Project Case

June 25, 2026

Exploring Ecologies at Play with Dow and FabCafe Bangkok

ROYLANE, an educational game built by FabCafe Bangkok, turns the tangled ecology of Thailand’s Prasae Estuary into something you can play.

FabCafe Global Editorial Team

Bangkok

Dow has operated on Thailand’s eastern seaboard for nearly sixty years. It opened its first Thai office in 1967, and Dow Thailand Group now runs its largest manufacturing base in the Asia-Pacific region in Rayong’s Map Ta Phut Industrial Estate, Asia Industrial Estate and WHA Eastern Industrial Estate (Map Ta Phut). The company describes its work as fostering “effective collaboration and networks to bring about sustainability for its business as well as society.”

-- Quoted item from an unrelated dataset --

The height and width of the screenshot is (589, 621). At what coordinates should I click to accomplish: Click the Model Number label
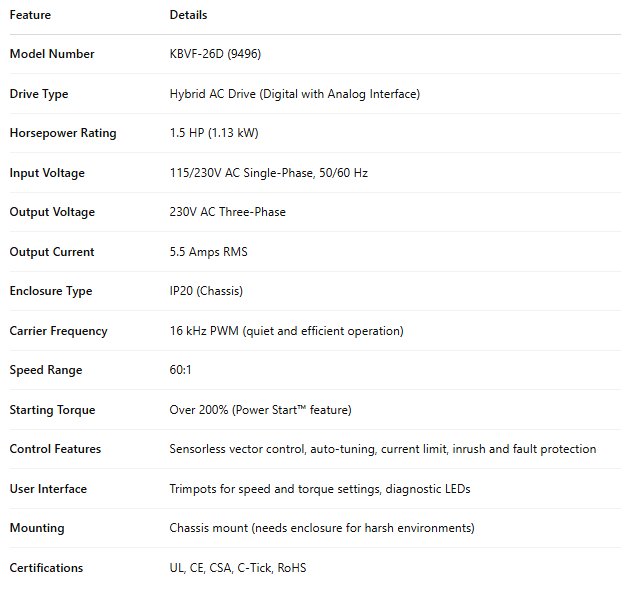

The collaboration with Dow’s work at Prasae began in 2009, when company volunteers joined local communities to plant mangroves and clean up beaches near the manufacturing site in the Pak Nam Prasae sub-district of Rayong. Over the years the degraded land returned to forest. That effort grew into the Dow & Thailand Mangrove Alliance, formed with the Department of Marine and Coastal Resources and the International Union for Conservation of Nature. The Alliance now covers more than 5,000 rai across five provinces, with Pak Nam Prasae as its pilot site, and its work spans reforestation, marine-debris management, and a carbon-credit mechanism drawn from mangrove forest. The program contributes to the national goal of protecting thirty percent of Thailand’s mangroves by 2030.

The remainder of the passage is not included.